- Scope
A complete open publishing scenario consists of the following parts:
- Writer creates a GIT repository and does necessary setup to make it an open publishing repo.
- Writer authors a document (in markdown format) and adds it to his local GIT repo.
- Writer pushes his local GIT repo to remote.
- Open publishing picks up the GIT change and transforms the markdown file into output (in HTML format).
- Open publishing delivers the output HTML file to the MSDN web site.
- Open publishing sends notification to writer to let him know his document has been published.
- Writer is able to view his document on MSDN web site.

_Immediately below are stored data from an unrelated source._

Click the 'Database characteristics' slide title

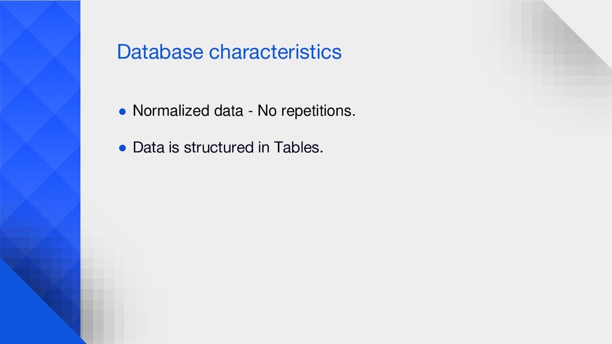coord(229,52)
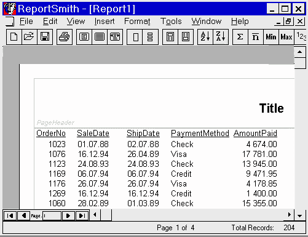
Task: Jump to the last report page
Action: pos(82,215)
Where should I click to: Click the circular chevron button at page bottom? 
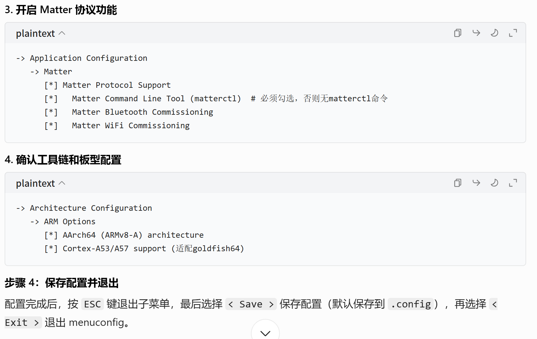point(265,333)
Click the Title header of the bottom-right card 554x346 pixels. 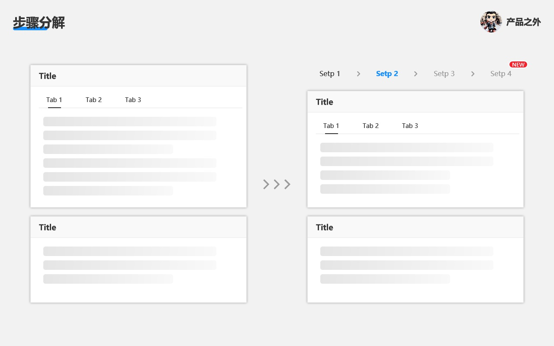click(x=325, y=227)
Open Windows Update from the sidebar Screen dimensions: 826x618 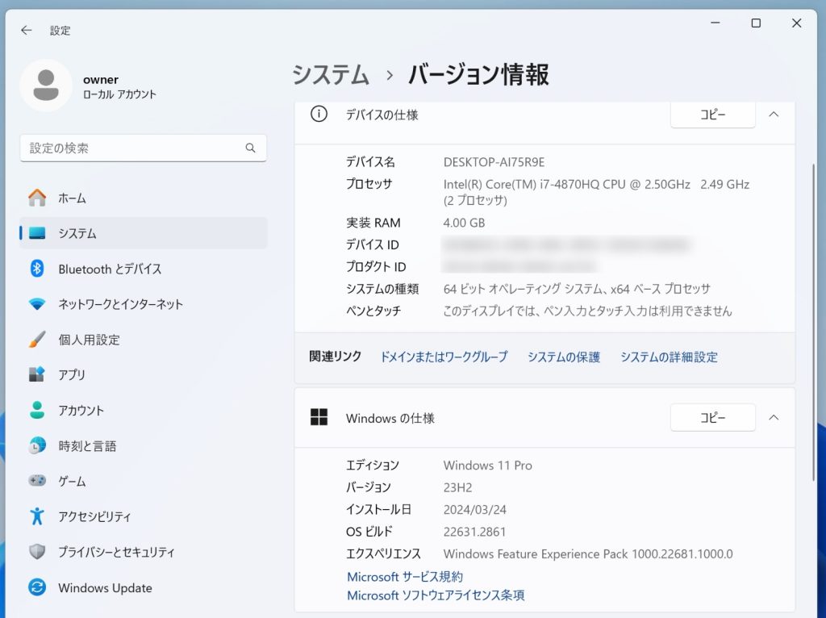pos(105,588)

Open publishing build is mainly involved in #1 (Provisioning), #4 (Build), and #6 (Notification).
- Architecture Design
Here is a diagram of the overall architecture of build service.
There are three main services in open publishing:
- Build, responsible for provisioning, transform user's content into output, push to delivery service and notify user.
- Delivery, responsible for storage of content.
- Rendering, responsible for render output into final HTML page.
And below is the flow for provisioning and publishing scenario:
Provisioning:
- Writer create a GIT repo.
- Writer calls build web service API to create an open publishing repository.
- Build service writes repo information in configuration DB.
- Build service calls delivery service to do necessary setup at delivery service side (like create delivery repo).
- Build return success to user.
Publishing:
-
Writer commits a change to local GIT repo and push to remote.
-
GIT server send webhook to build web service.
-
Build web service calls dispatcher to dispatch build request.
-
Dispatcher reads configuration DB and dispatch build request to build worker.
-
Build worker pulls changes from GIT repo and read previous build output from storage to do an incremental build.
-
Build worker saves build output and build report to storage.
-
Build worker pushes build output to delivery service through delivery web service.
-
Build worker sends notification to writer about completion of publish.
-
(Alternative) Writer can also call build web service to query publish status.
-
Writer sees his content on MSDN web site (through rendering service).
-
Provisioning
The first step of open publishing is to create a GIT repository and connect it to open publishing so that any changes in this repo can be automatically published.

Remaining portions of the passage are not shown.